Ultimately, Fritz recommended that initial efforts focus on improving cost control, transportation purchasing, pricing and terms of sale, and shipment routing and monitoring, according to Sambrook. The plan would apply to interplant deliveries, ocean and air exports and imports, and cross-border trucking.

Based on those recommendations, Connelly made some important changes. He issued a policy that forbade employees from hiring family members or friends as outside vendors, and appointed Fritz to hire transportation vendors and provide freight forwarding and customs clearance services. "There was a lot of resistance," Connelly recalls. "It was hard for some people to accept that everybody had a piece of it before and suddenly they couldn't have a piece of it. They would say, 'Nobody else knows who those truckers are or how to get through those roads.' We said, 'Let us try.'"

Fritz installed an on-site coordinator at the Arad plant who acts as a customer service liaison between plant personnel and Fritz's staff in Timisoara and Vienna. That move has paid big dividends, Connelly says, because it centralized several formerly disjointed functions. "Now everyone has to go through Fritz, and that brought fiduciary accountability. It also brought best practices tied to U.S. and Western European business in-house."

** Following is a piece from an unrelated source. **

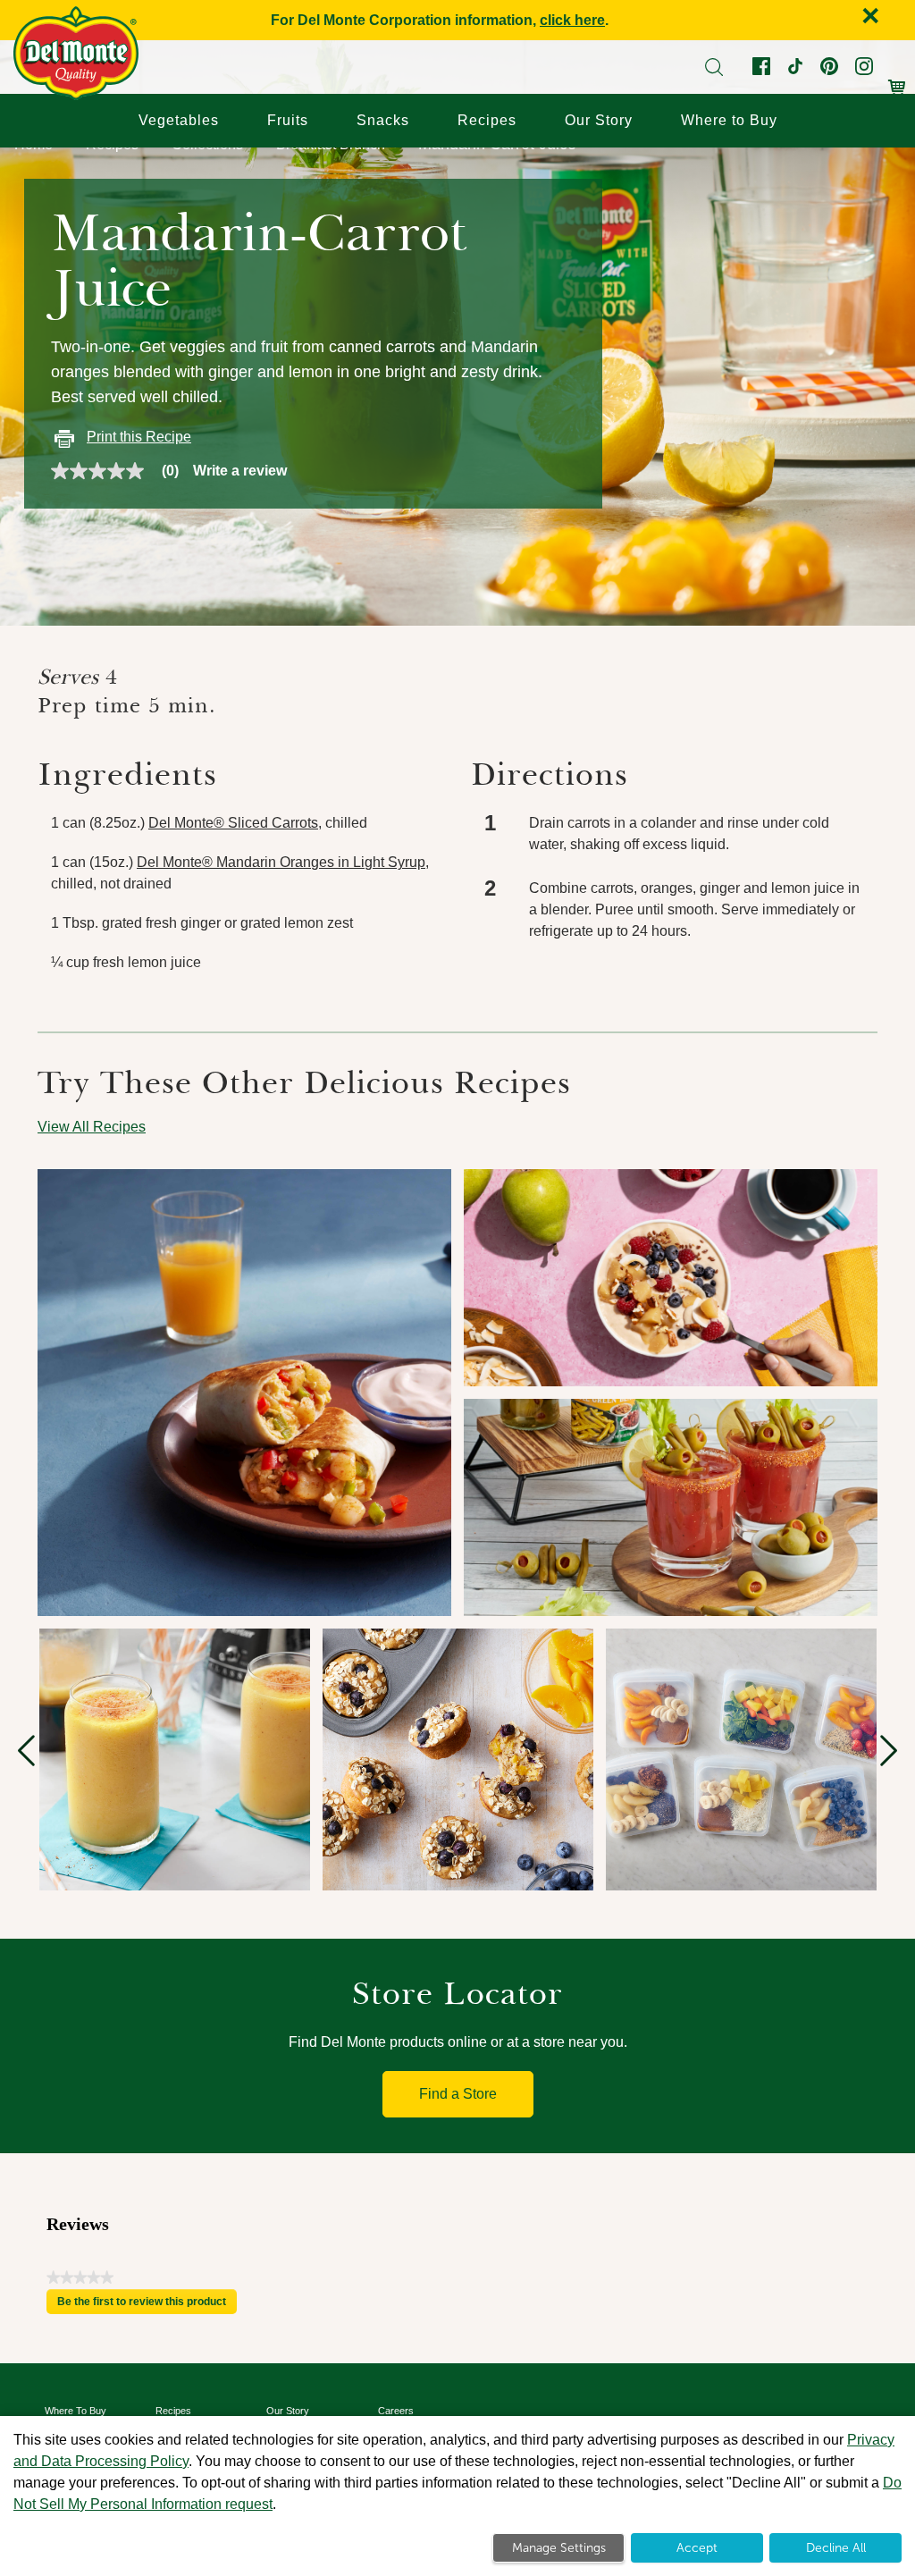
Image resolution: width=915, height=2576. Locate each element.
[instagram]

The freight forwarder now arranges truckload shipments on its own vehicles or via contract carriers based in Western Europe. Fritz also has taken on responsibility for tracking purchase orders and coordinating them with production schedules. Before, Sambrook recalls, the plant in Arad would bring in large quantities of parts whether they were needed or not, a costly practice that tied up money in inventory. Although inventory plans still must take into account potential delays and disruptions—it can take two weeks for parts to arrive from France, for example—shipper and forwarder have been able to "tighten up the supply chain to a manageable level," Sambrook says.

Change Brings Growth

Connelly believes that these operational changes, together with intensive personnel development, assure a profitable future for the plants and for Romania's economy. With Fritz's assistance, Trinity is offering training in logistics and general business management to its Romanian staff. The partners also have brought in computers and are teaching employees how to use them to analyze costs, measure performance, and make decisions.

Some of the changes Trinity and Fritz have made have been difficult, even painful, for employees, but Connelly firmly believes that they are playing an important role in the company's growth. In just two years, production has jumped from one or two to seven or eight built-to-order cars a day. There are several prototypes for new railcar designs requested by customers in production right now, and Trinity's recent merger with Thrall Car added plants in the Czech Republic and England as well as new products and customers. The supply chain executive expects that within the next two years, Trinity will become the largest railcar producer in Europe. In the meantime, the plants have even begun exporting parts to the United States. "That," notes Connelly, "says the quality is there."